(Dataset records)
● ● ●

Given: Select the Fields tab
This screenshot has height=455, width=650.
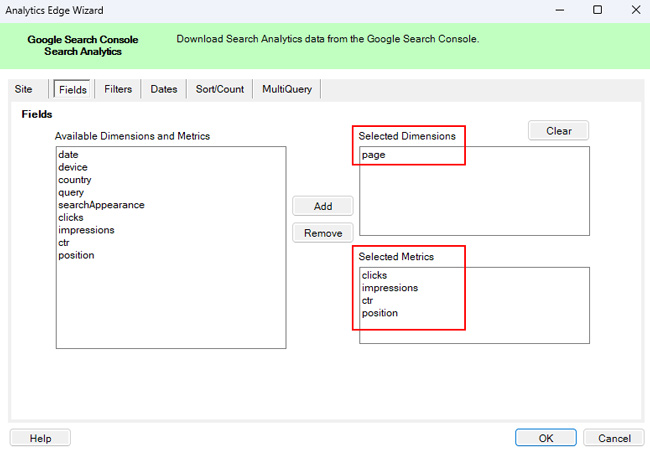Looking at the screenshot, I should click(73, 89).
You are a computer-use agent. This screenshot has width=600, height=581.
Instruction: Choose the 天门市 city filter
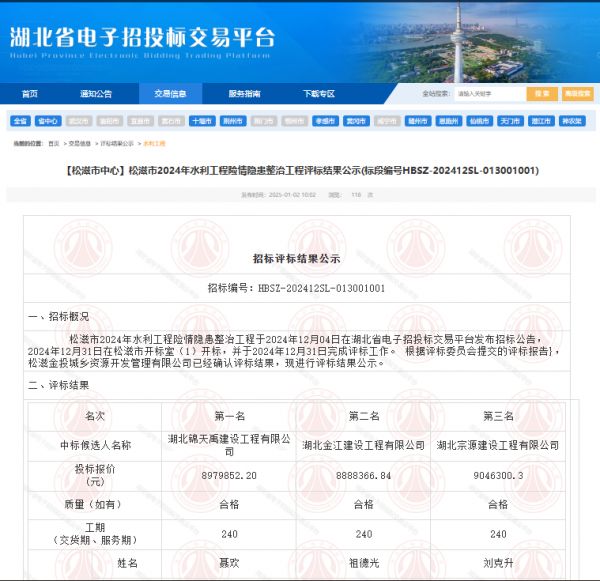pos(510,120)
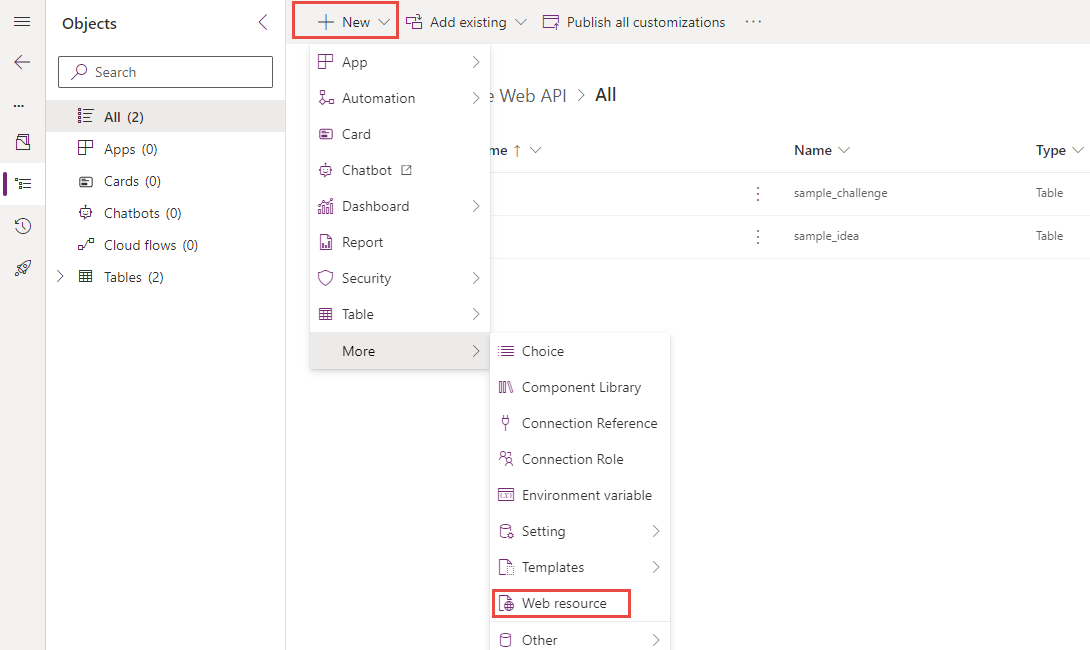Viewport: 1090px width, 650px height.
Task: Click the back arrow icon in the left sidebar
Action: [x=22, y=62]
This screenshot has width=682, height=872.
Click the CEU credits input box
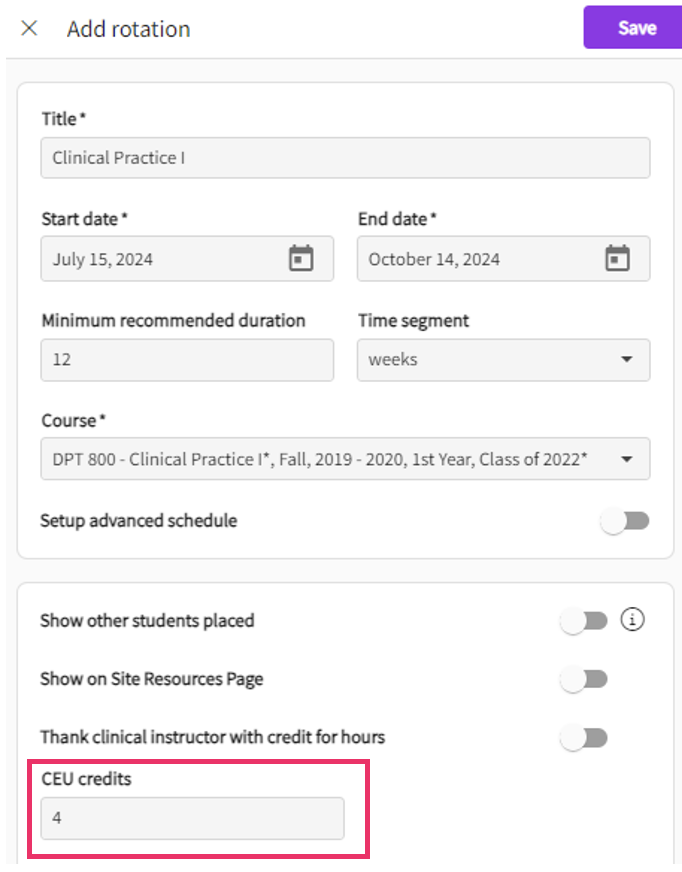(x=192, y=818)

● ● ●

- **What is required**:
Could you repeat the entries word for word, skipping the pictures they contain?

- **Written solution**:
Given: Select the Fields tab
This screenshot has height=455, width=650.
Looking at the screenshot, I should click(73, 89).
You are a computer-use agent. This screenshot has width=600, height=581.
Instruction: Choose the 天门市 city filter
pos(510,120)
Viewport: 1090px width, 650px height.
Task: Click the back arrow icon in the left sidebar
Action: [x=22, y=62]
This screenshot has width=682, height=872.
Click the CEU credits input box
(x=192, y=818)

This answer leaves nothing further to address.